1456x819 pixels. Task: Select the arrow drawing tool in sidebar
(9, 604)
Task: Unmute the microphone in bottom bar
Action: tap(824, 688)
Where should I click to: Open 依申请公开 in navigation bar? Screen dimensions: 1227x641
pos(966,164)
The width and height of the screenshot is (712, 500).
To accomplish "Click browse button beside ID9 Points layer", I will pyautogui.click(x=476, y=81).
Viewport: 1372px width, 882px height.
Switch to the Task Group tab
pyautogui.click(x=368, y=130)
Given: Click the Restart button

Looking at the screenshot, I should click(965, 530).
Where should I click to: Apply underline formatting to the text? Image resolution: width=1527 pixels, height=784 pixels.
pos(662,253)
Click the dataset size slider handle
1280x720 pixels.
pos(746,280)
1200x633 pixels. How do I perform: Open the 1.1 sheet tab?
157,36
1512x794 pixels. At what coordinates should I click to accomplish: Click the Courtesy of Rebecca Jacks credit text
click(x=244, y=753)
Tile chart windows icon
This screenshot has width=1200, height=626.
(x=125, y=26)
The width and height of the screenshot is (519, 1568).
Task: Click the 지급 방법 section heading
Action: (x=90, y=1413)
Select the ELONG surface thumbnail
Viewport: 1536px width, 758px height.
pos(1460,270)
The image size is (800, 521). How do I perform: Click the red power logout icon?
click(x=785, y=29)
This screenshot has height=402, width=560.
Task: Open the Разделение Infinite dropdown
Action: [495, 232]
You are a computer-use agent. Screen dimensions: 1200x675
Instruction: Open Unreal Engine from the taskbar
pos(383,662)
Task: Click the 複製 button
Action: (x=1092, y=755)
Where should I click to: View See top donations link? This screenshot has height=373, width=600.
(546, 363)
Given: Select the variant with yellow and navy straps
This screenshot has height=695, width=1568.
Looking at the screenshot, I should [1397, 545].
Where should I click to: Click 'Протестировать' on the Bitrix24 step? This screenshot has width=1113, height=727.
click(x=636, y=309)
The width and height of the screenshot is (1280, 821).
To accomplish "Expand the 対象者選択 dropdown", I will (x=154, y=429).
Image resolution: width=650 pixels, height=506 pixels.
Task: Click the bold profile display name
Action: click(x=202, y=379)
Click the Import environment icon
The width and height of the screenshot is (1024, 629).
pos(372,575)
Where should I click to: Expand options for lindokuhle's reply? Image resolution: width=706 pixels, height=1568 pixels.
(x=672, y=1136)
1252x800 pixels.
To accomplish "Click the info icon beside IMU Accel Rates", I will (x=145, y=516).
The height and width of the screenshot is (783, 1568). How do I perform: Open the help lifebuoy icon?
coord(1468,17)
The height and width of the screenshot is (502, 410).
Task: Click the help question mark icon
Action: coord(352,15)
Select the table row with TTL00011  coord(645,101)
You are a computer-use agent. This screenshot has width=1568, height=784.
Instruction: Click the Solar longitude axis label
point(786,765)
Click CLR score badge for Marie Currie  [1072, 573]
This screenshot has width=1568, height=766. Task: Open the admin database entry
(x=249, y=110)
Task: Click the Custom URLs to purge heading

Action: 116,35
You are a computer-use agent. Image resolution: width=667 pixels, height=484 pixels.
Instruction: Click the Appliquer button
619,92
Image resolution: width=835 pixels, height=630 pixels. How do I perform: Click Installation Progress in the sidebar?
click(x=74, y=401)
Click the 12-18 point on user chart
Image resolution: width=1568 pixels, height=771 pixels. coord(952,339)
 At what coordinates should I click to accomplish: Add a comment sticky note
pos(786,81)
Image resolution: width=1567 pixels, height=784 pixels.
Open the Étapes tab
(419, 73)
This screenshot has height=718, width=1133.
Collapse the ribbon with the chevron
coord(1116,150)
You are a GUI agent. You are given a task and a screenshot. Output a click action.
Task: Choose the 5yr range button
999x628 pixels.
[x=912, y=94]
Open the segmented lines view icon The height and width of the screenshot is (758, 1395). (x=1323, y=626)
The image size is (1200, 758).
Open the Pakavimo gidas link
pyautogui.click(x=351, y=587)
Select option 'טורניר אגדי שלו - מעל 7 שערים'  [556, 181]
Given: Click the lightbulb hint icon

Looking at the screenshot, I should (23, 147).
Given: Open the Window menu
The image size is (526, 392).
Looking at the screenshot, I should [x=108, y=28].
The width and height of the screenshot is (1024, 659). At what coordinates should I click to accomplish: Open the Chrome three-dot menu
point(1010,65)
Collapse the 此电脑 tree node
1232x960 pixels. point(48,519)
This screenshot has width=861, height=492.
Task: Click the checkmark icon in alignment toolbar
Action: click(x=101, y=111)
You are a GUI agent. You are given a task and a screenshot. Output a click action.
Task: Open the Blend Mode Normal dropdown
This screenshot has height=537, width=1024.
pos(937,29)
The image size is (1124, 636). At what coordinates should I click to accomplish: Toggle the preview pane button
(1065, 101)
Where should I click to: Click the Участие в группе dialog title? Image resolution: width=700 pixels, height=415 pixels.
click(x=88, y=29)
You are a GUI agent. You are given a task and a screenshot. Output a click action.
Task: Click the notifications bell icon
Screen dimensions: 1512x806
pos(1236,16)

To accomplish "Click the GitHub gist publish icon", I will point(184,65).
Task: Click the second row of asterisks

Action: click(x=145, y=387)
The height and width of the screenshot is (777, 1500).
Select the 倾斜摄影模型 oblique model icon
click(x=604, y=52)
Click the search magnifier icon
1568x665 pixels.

++++++++++++++++++++

▶ [STATED PROBLEM]:
Put each line of the material above into a JSON list of strings, with one string per line and blank lines left out.

▶ [EXERCISE RESPONSE]:
[
  "1456x819 pixels. Task: Select the arrow drawing tool in sidebar",
  "(9, 604)",
  "Task: Unmute the microphone in bottom bar",
  "Action: tap(824, 688)",
  "Where should I click to: Open 依申请公开 in navigation bar? Screen dimensions: 1227x641",
  "pos(966,164)",
  "The width and height of the screenshot is (712, 500).",
  "To accomplish \"Click browse button beside ID9 Points layer\", I will pyautogui.click(x=476, y=81).",
  "Viewport: 1372px width, 882px height.",
  "Switch to the Task Group tab",
  "pyautogui.click(x=368, y=130)",
  "Given: Click the Restart button",
  "Looking at the screenshot, I should click(965, 530).",
  "Where should I click to: Apply underline formatting to the text? Image resolution: width=1527 pixels, height=784 pixels.",
  "pos(662,253)",
  "Click the dataset size slider handle",
  "1280x720 pixels.",
  "pos(746,280)",
  "1200x633 pixels. How do I perform: Open the 1.1 sheet tab?",
  "157,36",
  "1512x794 pixels. At what coordinates should I click to accomplish: Click the Courtesy of Rebecca Jacks credit text",
  "click(x=244, y=753)",
  "Tile chart windows icon",
  "This screenshot has width=1200, height=626.",
  "(x=125, y=26)",
  "The width and height of the screenshot is (519, 1568).",
  "Task: Click the 지급 방법 section heading",
  "Action: (x=90, y=1413)",
  "Select the ELONG surface thumbnail",
  "Viewport: 1536px width, 758px height.",
  "pos(1460,270)",
  "The image size is (800, 521). How do I perform: Click the red power logout icon?",
  "click(x=785, y=29)",
  "This screenshot has height=402, width=560.",
  "Task: Open the Разделение Infinite dropdown",
  "Action: [495, 232]",
  "You are a computer-use agent. Screen dimensions: 1200x675",
  "Instruction: Open Unreal Engine from the taskbar",
  "pos(383,662)",
  "Task: Click the 複製 button",
  "Action: (x=1092, y=755)",
  "Where should I click to: View See top donations link? This screenshot has height=373, width=600.",
  "(546, 363)",
  "Given: Select the variant with yellow and navy straps",
  "This screenshot has height=695, width=1568.",
  "Looking at the screenshot, I should [1397, 545].",
  "Where should I click to: Click 'Протестировать' on the Bitrix24 step? This screenshot has width=1113, height=727.",
  "click(x=636, y=309)",
  "The width and height of the screenshot is (1280, 821).",
  "To accomplish \"Expand the 対象者選択 dropdown\", I will (x=154, y=429).",
  "Image resolution: width=650 pixels, height=506 pixels.",
  "Task: Click the bold profile display name",
  "Action: click(x=202, y=379)",
  "Click the Import environment icon",
  "The width and height of the screenshot is (1024, 629).",
  "pos(372,575)",
  "Where should I click to: Expand options for lindokuhle's reply? Image resolution: width=706 pixels, height=1568 pixels.",
  "(x=672, y=1136)",
  "1252x800 pixels.",
  "To accomplish \"Click the info icon beside IMU Accel Rates\", I will (x=145, y=516).",
  "The height and width of the screenshot is (783, 1568). How do I perform: Open the help lifebuoy icon?",
  "coord(1468,17)",
  "The height and width of the screenshot is (502, 410).",
  "Task: Click the help question mark icon",
  "Action: coord(352,15)",
  "Select the table row with TTL00011  coord(645,101)",
  "You are a computer-use agent. This screenshot has width=1568, height=784.",
  "Instruction: Click the Solar longitude axis label",
  "point(786,765)",
  "Click CLR score badge for Marie Currie  [1072, 573]",
  "This screenshot has width=1568, height=766. Task: Open the admin database entry",
  "(x=249, y=110)",
  "Task: Click the Custom URLs to purge heading",
  "Action: 116,35",
  "You are a computer-use agent. Image resolution: width=667 pixels, height=484 pixels.",
  "Instruction: Click the Appliquer button",
  "619,92",
  "Image resolution: width=835 pixels, height=630 pixels. How do I perform: Click Installation Progress in the sidebar?",
  "click(x=74, y=401)",
  "Click the 12-18 point on user chart",
  "Image resolution: width=1568 pixels, height=771 pixels. coord(952,339)",
  " At what coordinates should I click to accomplish: Add a comment sticky note",
  "pos(786,81)",
  "Image resolution: width=1567 pixels, height=784 pixels.",
  "Open the Étapes tab",
  "(419, 73)",
  "This screenshot has height=718, width=1133.",
  "Collapse the ribbon with the chevron",
  "coord(1116,150)",
  "You are a GUI agent. You are given a task and a screenshot. Output a click action.",
  "Task: Choose the 5yr range button",
  "999x628 pixels.",
  "[x=912, y=94]",
  "Open the segmented lines view icon The height and width of the screenshot is (758, 1395). (x=1323, y=626)",
  "The image size is (1200, 758).",
  "Open the Pakavimo gidas link",
  "pyautogui.click(x=351, y=587)",
  "Select option 'טורניר אגדי שלו - מעל 7 שערים'  [556, 181]",
  "Given: Click the lightbulb hint icon",
  "Looking at the screenshot, I should (23, 147).",
  "Given: Open the Window menu",
  "The image size is (526, 392).",
  "Looking at the screenshot, I should [x=108, y=28].",
  "The width and height of the screenshot is (1024, 659). At what coordinates should I click to accomplish: Open the Chrome three-dot menu",
  "point(1010,65)",
  "Collapse the 此电脑 tree node",
  "1232x960 pixels. point(48,519)",
  "This screenshot has width=861, height=492.",
  "Task: Click the checkmark icon in alignment toolbar",
  "Action: click(x=101, y=111)",
  "You are a GUI agent. You are given a task and a screenshot. Output a click action.",
  "Task: Open the Blend Mode Normal dropdown",
  "This screenshot has height=537, width=1024.",
  "pos(937,29)",
  "The image size is (1124, 636). At what coordinates should I click to accomplish: Toggle the preview pane button",
  "(1065, 101)",
  "Where should I click to: Click the Участие в группе dialog title? Image resolution: width=700 pixels, height=415 pixels.",
  "click(x=88, y=29)",
  "You are a GUI agent. You are given a task and a screenshot. Output a click action.",
  "Task: Click the notifications bell icon",
  "Screen dimensions: 1512x806",
  "pos(1236,16)",
  "To accomplish \"Click the GitHub gist publish icon\", I will point(184,65).",
  "Task: Click the second row of asterisks",
  "Action: click(x=145, y=387)",
  "The height and width of the screenshot is (777, 1500).",
  "Select the 倾斜摄影模型 oblique model icon",
  "click(x=604, y=52)",
  "Click the search magnifier icon",
  "1568x665 pixels."
]